### Work task
What is needed here is an exact copy of every record below.

### Source information
════════

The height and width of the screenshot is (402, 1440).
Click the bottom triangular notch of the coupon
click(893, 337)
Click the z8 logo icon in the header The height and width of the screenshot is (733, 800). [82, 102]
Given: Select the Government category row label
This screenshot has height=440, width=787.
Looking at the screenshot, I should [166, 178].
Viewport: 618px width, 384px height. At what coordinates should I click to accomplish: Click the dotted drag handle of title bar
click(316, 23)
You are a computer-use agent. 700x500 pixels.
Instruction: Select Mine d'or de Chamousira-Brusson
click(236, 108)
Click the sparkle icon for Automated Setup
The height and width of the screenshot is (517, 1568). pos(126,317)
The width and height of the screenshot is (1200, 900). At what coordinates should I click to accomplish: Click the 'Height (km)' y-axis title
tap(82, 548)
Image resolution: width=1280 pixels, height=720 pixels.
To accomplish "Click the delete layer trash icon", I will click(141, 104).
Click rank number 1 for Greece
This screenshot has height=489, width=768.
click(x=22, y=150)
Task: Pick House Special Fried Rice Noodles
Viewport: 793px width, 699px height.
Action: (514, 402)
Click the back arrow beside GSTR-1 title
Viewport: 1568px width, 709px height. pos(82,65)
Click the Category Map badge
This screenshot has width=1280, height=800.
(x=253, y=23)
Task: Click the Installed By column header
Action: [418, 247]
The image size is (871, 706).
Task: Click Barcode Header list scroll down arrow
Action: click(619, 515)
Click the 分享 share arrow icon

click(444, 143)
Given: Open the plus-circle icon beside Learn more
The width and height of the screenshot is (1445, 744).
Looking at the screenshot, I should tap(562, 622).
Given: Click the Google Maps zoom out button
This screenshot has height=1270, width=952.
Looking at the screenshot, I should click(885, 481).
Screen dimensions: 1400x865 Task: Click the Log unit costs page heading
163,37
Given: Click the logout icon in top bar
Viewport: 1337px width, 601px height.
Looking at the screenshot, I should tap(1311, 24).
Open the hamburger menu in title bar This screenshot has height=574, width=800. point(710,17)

════════

### Answer space
The height and width of the screenshot is (402, 1440).
Click the bottom triangular notch of the coupon
click(893, 337)
Click the z8 logo icon in the header The height and width of the screenshot is (733, 800). [82, 102]
Given: Select the Government category row label
This screenshot has height=440, width=787.
Looking at the screenshot, I should [166, 178].
Viewport: 618px width, 384px height. At what coordinates should I click to accomplish: Click the dotted drag handle of title bar
click(316, 23)
You are a computer-use agent. 700x500 pixels.
Instruction: Select Mine d'or de Chamousira-Brusson
click(236, 108)
Click the sparkle icon for Automated Setup
The height and width of the screenshot is (517, 1568). pos(126,317)
The width and height of the screenshot is (1200, 900). At what coordinates should I click to accomplish: Click the 'Height (km)' y-axis title
tap(82, 548)
Image resolution: width=1280 pixels, height=720 pixels.
To accomplish "Click the delete layer trash icon", I will click(141, 104).
Click rank number 1 for Greece
This screenshot has height=489, width=768.
click(x=22, y=150)
Task: Pick House Special Fried Rice Noodles
Viewport: 793px width, 699px height.
Action: (514, 402)
Click the back arrow beside GSTR-1 title
Viewport: 1568px width, 709px height. pos(82,65)
Click the Category Map badge
This screenshot has width=1280, height=800.
(x=253, y=23)
Task: Click the Installed By column header
Action: [418, 247]
The image size is (871, 706).
Task: Click Barcode Header list scroll down arrow
Action: click(619, 515)
Click the 分享 share arrow icon

click(444, 143)
Given: Open the plus-circle icon beside Learn more
The width and height of the screenshot is (1445, 744).
Looking at the screenshot, I should tap(562, 622).
Given: Click the Google Maps zoom out button
This screenshot has height=1270, width=952.
Looking at the screenshot, I should click(885, 481).
Screen dimensions: 1400x865 Task: Click the Log unit costs page heading
163,37
Given: Click the logout icon in top bar
Viewport: 1337px width, 601px height.
Looking at the screenshot, I should tap(1311, 24).
Open the hamburger menu in title bar This screenshot has height=574, width=800. point(710,17)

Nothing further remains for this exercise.